| STORED DATA |
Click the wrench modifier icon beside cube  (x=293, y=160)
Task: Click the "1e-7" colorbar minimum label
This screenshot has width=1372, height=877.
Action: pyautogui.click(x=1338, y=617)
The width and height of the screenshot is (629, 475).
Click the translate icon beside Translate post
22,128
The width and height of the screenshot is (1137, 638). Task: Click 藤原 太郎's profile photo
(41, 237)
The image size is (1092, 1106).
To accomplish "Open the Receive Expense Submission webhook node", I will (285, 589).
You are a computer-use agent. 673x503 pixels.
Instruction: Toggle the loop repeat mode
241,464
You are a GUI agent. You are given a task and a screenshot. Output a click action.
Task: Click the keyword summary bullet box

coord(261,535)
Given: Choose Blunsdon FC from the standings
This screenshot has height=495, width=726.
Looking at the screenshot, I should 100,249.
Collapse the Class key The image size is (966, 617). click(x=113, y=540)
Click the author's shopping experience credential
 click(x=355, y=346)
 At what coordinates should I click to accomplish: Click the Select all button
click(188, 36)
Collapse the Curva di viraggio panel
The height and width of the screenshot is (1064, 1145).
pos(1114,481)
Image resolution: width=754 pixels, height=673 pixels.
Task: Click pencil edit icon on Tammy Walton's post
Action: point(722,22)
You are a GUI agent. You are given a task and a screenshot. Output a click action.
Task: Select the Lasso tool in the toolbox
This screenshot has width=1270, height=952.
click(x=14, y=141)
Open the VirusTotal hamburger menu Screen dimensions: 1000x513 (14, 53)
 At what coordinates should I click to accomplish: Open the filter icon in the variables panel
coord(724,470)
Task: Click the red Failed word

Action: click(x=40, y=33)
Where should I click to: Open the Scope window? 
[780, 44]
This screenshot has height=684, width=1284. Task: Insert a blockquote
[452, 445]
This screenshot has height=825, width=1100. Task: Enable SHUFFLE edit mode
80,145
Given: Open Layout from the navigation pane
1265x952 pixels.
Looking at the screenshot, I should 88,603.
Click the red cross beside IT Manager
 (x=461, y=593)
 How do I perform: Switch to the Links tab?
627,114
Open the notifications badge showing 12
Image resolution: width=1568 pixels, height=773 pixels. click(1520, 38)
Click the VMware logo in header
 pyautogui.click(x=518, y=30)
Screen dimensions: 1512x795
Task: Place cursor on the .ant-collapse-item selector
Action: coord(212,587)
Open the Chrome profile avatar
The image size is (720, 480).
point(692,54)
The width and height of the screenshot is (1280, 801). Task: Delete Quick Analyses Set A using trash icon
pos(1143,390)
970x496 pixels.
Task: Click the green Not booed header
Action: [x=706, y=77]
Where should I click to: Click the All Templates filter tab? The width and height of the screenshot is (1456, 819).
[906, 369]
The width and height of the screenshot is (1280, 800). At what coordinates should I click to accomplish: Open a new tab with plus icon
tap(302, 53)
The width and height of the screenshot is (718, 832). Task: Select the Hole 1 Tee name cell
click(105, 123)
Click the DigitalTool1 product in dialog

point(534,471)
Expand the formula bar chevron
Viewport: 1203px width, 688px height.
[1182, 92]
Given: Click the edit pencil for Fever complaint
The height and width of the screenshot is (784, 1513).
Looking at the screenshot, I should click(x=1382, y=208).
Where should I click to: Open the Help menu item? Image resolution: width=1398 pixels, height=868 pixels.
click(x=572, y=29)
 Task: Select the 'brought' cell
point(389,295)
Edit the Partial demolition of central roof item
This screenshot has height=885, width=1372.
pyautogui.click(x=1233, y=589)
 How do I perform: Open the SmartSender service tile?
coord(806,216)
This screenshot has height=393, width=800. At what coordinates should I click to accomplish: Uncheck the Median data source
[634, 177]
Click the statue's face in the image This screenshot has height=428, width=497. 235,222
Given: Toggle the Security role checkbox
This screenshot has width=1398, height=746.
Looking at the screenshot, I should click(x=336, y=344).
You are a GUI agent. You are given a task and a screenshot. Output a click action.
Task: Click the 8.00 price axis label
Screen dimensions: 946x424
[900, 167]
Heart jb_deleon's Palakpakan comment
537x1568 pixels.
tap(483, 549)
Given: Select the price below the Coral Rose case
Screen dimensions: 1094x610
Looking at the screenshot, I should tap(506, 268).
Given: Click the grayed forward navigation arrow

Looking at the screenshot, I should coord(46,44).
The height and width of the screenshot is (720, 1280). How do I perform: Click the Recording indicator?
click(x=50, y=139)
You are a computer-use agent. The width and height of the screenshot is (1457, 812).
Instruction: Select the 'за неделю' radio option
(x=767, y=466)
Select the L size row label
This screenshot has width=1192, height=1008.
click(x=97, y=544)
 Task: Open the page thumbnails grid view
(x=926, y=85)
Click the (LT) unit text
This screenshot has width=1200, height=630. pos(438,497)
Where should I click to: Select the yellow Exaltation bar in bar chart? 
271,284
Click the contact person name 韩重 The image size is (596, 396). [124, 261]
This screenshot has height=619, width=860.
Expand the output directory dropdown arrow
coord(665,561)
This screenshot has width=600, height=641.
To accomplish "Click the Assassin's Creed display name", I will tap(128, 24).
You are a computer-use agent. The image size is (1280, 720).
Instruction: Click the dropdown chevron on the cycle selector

| AIM OF THE TASK |
In the listing above, the line with "Task: Open the page thumbnails grid view" starts the part to copy. Copy it through the last line exactly, with nothing else.

| OUTPUT OF THE TASK |
 Task: Open the page thumbnails grid view
(x=926, y=85)
Click the (LT) unit text
This screenshot has width=1200, height=630. pos(438,497)
Where should I click to: Select the yellow Exaltation bar in bar chart? 
271,284
Click the contact person name 韩重 The image size is (596, 396). [124, 261]
This screenshot has height=619, width=860.
Expand the output directory dropdown arrow
coord(665,561)
This screenshot has width=600, height=641.
To accomplish "Click the Assassin's Creed display name", I will tap(128, 24).
You are a computer-use agent. The image size is (1280, 720).
Instruction: Click the dropdown chevron on the cycle selector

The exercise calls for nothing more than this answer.